=== Section Start ===

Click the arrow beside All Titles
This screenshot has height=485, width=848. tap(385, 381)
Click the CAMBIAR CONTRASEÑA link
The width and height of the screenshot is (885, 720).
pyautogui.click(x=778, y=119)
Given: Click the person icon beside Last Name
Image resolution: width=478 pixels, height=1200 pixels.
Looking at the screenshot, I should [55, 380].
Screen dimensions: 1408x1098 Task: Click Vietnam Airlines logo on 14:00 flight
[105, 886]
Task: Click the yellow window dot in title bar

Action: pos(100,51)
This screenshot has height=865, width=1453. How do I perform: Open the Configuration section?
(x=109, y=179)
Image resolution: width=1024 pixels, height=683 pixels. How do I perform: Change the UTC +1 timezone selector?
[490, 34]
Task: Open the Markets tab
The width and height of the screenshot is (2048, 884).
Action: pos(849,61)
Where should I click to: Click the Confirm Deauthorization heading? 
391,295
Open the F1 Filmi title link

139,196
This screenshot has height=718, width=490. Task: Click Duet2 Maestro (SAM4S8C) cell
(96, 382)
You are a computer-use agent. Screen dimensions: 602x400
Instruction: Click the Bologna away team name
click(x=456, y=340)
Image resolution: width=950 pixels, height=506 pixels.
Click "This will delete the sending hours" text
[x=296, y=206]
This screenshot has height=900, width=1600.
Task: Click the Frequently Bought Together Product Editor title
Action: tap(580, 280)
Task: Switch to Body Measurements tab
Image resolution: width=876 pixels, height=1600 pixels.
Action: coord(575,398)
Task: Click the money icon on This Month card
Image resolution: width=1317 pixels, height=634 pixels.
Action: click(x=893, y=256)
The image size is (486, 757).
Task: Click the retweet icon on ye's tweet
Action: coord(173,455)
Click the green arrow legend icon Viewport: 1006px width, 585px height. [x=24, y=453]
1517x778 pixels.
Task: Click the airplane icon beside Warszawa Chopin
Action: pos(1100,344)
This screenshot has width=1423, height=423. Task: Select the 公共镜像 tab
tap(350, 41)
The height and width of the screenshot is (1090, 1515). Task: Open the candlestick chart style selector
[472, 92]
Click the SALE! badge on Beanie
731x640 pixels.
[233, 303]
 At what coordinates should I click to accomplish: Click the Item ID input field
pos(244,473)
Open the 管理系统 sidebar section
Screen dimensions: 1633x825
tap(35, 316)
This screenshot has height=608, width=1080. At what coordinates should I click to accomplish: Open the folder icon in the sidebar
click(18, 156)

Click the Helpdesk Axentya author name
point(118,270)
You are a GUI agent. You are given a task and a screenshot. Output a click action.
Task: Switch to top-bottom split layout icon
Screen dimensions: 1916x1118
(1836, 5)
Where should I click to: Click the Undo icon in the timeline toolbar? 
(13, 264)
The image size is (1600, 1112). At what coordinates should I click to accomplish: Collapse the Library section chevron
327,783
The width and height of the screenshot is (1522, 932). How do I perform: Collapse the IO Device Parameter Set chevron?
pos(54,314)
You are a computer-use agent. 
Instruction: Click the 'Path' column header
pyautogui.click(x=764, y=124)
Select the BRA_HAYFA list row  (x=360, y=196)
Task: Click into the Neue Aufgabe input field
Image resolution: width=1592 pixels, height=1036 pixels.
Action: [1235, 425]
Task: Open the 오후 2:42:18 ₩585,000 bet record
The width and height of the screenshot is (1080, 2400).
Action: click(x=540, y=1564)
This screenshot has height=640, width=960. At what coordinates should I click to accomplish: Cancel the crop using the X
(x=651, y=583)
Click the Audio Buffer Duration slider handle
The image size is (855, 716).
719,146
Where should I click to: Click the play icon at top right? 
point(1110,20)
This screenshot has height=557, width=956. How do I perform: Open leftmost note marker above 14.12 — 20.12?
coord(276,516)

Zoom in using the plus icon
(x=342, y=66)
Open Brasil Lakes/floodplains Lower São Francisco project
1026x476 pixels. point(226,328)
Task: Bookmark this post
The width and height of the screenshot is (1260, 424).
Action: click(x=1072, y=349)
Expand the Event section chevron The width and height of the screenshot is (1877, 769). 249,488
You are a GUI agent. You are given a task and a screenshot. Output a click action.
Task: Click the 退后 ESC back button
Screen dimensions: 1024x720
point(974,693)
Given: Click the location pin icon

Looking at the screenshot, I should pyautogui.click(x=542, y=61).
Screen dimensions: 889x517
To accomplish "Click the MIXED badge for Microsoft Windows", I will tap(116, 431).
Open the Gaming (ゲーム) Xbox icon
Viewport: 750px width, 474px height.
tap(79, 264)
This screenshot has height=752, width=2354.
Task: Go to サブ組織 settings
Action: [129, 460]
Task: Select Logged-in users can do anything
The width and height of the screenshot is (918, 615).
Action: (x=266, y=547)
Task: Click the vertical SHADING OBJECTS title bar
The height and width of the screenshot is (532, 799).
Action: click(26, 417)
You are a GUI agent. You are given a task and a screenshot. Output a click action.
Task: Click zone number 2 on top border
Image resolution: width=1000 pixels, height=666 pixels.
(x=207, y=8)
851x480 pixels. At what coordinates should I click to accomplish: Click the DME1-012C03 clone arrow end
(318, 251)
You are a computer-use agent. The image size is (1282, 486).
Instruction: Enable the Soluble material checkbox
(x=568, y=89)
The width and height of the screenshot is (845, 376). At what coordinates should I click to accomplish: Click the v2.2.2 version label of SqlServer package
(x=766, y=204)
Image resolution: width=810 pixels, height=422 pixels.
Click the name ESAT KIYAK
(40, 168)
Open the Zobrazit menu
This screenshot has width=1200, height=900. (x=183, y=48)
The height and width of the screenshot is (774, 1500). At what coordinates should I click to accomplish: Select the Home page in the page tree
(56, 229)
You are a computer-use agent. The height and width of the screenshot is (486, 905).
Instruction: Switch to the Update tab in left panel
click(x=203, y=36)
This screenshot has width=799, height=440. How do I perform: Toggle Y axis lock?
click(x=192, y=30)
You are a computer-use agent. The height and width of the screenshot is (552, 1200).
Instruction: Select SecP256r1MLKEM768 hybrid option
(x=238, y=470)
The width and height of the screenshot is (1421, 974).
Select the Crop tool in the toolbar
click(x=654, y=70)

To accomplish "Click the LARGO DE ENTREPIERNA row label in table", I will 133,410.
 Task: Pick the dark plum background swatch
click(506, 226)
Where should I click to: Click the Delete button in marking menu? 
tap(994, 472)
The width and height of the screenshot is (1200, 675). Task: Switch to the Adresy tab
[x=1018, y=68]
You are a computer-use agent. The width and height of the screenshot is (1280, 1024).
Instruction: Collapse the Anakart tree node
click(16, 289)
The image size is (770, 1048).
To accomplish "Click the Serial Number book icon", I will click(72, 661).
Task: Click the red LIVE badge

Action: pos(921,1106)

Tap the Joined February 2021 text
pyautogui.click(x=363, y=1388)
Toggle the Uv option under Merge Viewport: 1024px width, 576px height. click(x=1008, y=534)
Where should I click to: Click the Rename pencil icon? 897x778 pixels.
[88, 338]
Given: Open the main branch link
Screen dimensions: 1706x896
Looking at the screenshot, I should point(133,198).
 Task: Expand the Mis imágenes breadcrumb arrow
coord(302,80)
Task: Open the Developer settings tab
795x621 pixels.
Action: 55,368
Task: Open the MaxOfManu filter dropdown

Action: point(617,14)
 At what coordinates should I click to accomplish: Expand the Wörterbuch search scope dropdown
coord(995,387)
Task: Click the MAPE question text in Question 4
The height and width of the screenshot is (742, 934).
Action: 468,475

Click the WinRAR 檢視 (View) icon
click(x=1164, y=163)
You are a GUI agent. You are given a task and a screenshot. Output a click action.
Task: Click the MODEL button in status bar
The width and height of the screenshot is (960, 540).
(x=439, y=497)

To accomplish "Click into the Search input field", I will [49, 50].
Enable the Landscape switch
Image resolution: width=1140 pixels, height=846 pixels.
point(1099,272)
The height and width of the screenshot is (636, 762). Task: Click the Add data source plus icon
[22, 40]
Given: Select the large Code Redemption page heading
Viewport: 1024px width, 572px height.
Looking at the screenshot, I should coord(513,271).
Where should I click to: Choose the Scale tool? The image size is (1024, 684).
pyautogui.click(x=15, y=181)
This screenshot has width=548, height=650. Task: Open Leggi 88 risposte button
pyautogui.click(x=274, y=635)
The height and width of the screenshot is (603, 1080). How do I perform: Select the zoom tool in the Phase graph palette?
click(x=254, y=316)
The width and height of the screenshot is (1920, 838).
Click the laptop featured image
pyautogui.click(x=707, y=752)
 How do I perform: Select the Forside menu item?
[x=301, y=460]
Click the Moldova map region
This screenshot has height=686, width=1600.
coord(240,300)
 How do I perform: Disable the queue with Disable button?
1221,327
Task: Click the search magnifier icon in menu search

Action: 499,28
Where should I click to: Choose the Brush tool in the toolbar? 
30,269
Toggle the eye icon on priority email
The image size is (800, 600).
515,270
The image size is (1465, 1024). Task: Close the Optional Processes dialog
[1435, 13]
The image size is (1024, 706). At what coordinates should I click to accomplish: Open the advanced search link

=== Section End ===

Task prompt: Above are some records. Report the number of their lines that include "into", and add nothing else.

Answer for this exercise: 2